** start Data provided **

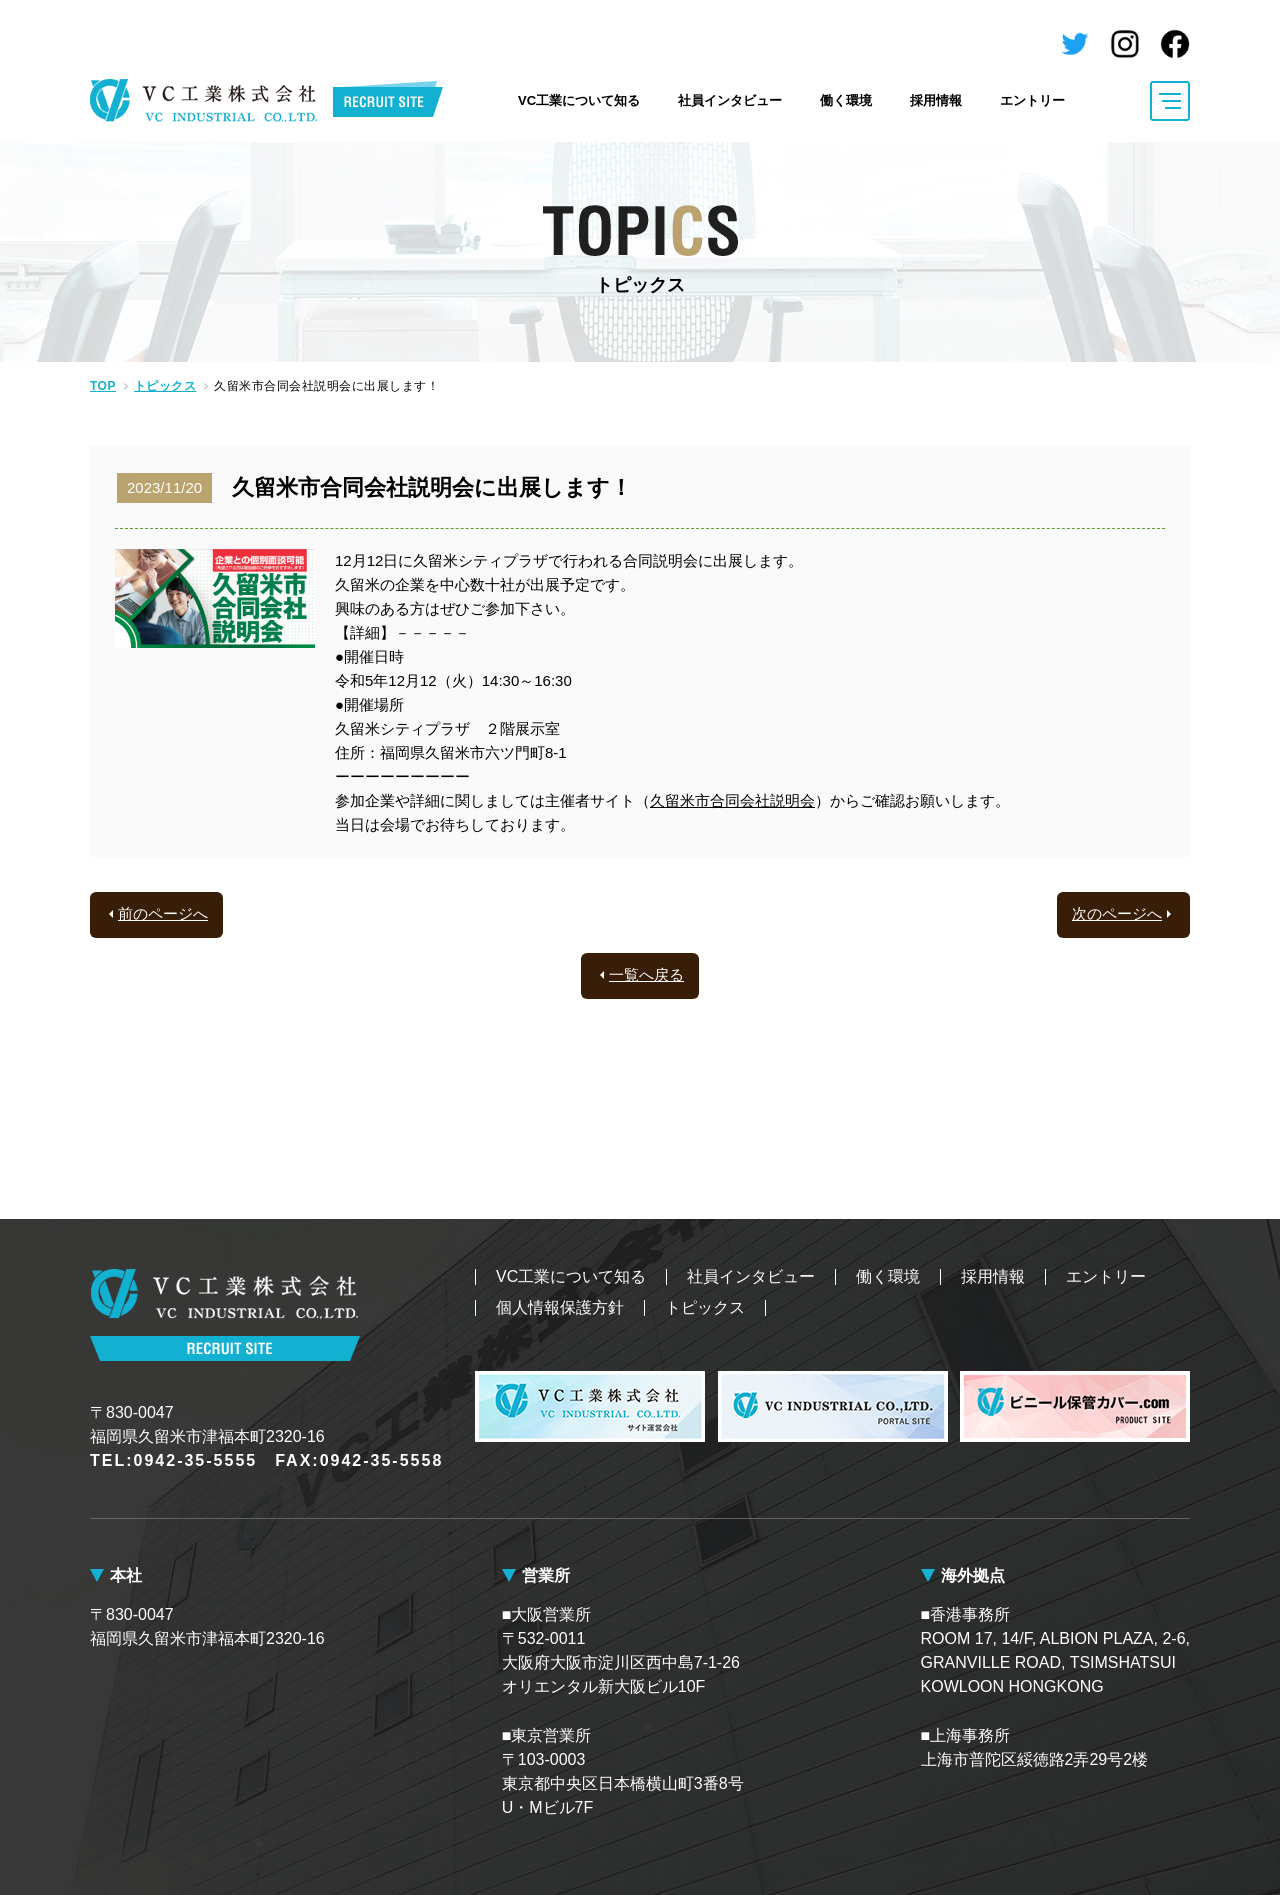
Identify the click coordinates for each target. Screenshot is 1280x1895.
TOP (103, 386)
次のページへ (1117, 913)
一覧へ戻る (646, 974)
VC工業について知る (579, 100)
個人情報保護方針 (560, 1308)
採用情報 (936, 100)
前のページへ (163, 913)
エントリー (1032, 100)
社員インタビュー (730, 100)
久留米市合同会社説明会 (732, 800)
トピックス (165, 386)
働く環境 (846, 100)
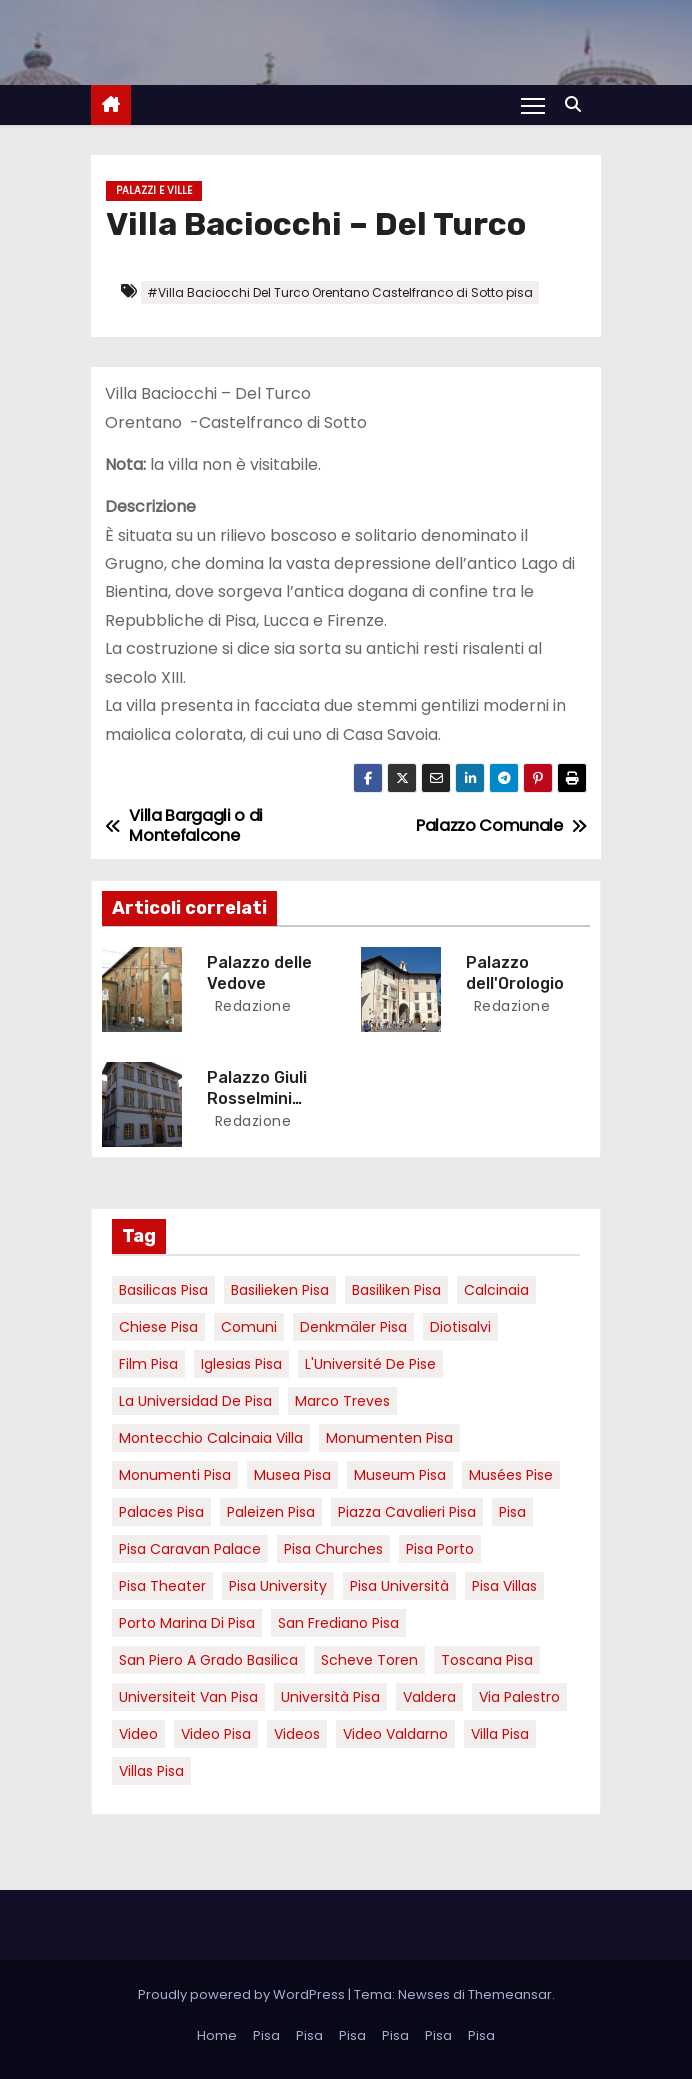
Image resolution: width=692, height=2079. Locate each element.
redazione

** end Data provided **

**Direction**
Could you update all of the lines above so that "Identify the click coordinates" becomes "Find the click positions", with everything else left as it is? Omit the pictures from your answer.

**Answer**
Find the click positions for each target. Screenshot is 1280x1895.
TOP (103, 386)
次のページへ (1117, 913)
一覧へ戻る (646, 974)
VC工業について知る (579, 100)
個人情報保護方針 (560, 1308)
採用情報 (936, 100)
前のページへ (163, 913)
エントリー (1032, 100)
社員インタビュー (730, 100)
久留米市合同会社説明会 (732, 800)
トピックス (165, 386)
働く環境 (846, 100)
Image resolution: width=692, height=2079. Locate each element.
redazione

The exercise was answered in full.